In den Randnrn. 55 bis 59 verwirft das Gericht die Unterscheidung zwischen einerseits den den Markt betreffenden Entwicklungen oder Verhaltensweisen (die der Rat als andere Faktoren angesehen hatte) und andererseits den Änderungen des Vorschriftenrahmens für den Markt (die der Rat nicht als solche Faktoren eingestuft hatte). Diese Unterscheidung folge weder aus Art. 3 Abs. 7 der Grundverordnung oder Art. 3.5 des WTO-Antidumpingübereinkommens, noch lasse sie sich aus den Merkmalen herleiten, die den in den genannten Vorschriften aufgeführten anderen Faktoren gemeinsam seien.

15.

KURZAUFGABE 1: Wählen Sie aus den nachstehenden Datensätzen jede Zeile aus, die das Wort „height“ enthält, und übernehmen Sie diese unverändert.

BEREITGESTELLTE DATEN:
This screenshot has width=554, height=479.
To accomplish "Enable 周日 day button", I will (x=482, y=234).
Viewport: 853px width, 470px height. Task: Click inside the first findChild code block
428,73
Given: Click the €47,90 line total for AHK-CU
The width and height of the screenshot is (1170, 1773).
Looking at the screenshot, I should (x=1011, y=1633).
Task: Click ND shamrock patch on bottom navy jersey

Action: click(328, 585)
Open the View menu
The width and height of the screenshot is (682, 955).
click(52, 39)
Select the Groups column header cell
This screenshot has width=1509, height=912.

KURZAUFGABE 2: Geben Sie aus dem obigen Auszug den Wortlaut wortgetreu wieder, beginnend mit „In den Randnrn.“ und fortlaufend bis einschließlich „Faktoren gemeinsam seien.“.

SCHRIFTLICHE ANTWORT 1:
This screenshot has width=554, height=479.
Viewport: 853px width, 470px height. Task: Click inside the first findChild code block
The width and height of the screenshot is (1170, 1773).
The width and height of the screenshot is (682, 955).
This screenshot has width=1509, height=912.

SCHRIFTLICHE ANTWORT 2:
In den Randnrn. 55 bis 59 verwirft das Gericht die Unterscheidung zwischen einerseits den den Markt betreffenden Entwicklungen oder Verhaltensweisen (die der Rat als andere Faktoren angesehen hatte) und andererseits den Änderungen des Vorschriftenrahmens für den Markt (die der Rat nicht als solche Faktoren eingestuft hatte). Diese Unterscheidung folge weder aus Art. 3 Abs. 7 der Grundverordnung oder Art. 3.5 des WTO-Antidumpingübereinkommens, noch lasse sie sich aus den Merkmalen herleiten, die den in den genannten Vorschriften aufgeführten anderen Faktoren gemeinsam seien.